I obtained a copy of Information Ulimited's publication "Phazers,
Lasers, and other Space Age Devices" (where I had obtained the plans for
the HV power supply), which also had plans for a herf generator of
rather tame capacity. I took their plans and essentially scaled things
up a bit based on some tricks I'd learned are used in military radar
jammers (which I'd once witnessed had spectacularly fried the radar gun
of an MP who wasn't thinking things through in trying to clock an F-15
flying overhead).

I obtained some surplus equipment from Boeing Surplus Co. (a very cool
place to shop, south of Seattle) in the order of some thermos sized
charge capacitors and a large directional radio horn that is essentially
a larger version of what you find in a radar detector. I bought a bunch
of surplus radar detectors, hand held radios, and other cheap electronic
devices to use as my 'crash test dummies'.

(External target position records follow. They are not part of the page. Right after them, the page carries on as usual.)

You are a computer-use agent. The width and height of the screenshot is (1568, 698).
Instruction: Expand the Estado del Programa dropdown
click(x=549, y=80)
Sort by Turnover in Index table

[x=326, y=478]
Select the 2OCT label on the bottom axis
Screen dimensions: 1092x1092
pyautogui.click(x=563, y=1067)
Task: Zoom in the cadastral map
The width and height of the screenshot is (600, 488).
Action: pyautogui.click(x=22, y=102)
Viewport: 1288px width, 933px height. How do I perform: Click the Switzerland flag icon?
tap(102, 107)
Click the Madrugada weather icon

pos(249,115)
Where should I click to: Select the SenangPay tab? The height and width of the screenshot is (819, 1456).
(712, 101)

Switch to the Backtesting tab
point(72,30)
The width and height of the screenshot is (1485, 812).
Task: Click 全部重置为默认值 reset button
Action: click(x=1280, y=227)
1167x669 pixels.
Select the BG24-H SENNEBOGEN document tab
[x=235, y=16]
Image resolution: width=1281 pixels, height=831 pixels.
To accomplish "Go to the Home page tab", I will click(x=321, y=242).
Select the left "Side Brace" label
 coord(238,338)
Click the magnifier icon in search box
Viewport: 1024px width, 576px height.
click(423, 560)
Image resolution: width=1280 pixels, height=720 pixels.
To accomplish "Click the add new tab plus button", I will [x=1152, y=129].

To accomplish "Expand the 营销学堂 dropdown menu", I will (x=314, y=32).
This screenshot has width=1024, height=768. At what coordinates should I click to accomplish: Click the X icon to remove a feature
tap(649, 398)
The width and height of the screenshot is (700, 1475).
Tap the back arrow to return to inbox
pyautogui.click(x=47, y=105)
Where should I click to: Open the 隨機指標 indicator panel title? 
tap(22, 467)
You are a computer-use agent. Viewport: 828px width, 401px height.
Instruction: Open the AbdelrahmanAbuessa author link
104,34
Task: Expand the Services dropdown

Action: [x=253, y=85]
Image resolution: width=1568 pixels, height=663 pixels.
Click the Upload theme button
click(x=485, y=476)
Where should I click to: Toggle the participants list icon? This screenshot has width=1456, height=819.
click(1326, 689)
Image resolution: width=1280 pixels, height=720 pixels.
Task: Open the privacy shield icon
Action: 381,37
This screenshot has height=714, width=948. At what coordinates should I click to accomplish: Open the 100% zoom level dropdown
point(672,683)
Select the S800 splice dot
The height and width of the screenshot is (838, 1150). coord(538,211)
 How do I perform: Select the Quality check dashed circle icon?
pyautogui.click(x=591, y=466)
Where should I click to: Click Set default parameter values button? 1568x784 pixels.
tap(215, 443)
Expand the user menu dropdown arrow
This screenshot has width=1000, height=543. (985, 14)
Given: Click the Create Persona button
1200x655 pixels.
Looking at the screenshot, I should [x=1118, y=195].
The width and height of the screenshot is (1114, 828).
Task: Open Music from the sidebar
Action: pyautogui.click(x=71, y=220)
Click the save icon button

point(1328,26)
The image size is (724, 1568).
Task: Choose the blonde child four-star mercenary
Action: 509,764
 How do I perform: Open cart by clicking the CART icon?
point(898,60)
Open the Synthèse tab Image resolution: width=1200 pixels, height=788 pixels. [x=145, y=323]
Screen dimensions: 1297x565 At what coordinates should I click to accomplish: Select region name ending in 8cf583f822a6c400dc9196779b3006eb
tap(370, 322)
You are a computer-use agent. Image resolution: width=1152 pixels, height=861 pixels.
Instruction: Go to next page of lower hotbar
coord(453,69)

Eventually I got it set up to discharge a nice herf beam in a loci away
from the horn a hundred or so yards in length, and set up to do so upon
triggering by a radar detector getting a full strength signal from a
cop's radar gun.

At this time, I installed the setup in the back of my pickup truck. I
had a canopy top on the bed, with a plexiglass window in the back,
through which the device would shoot its herf beam directly backwards. I
went out for a drive on some back country New Mexico roads (I had been
transferred to Cannon AFB since I started the project) trolling for
speed traps. I picked a cop up on my tail, he nailed me with his radar,
whereupon all of the electronics in his car, including the engine
control computer and his radios, fried, and he just kinda puttered out
and pulled over as I sped off into the sunset.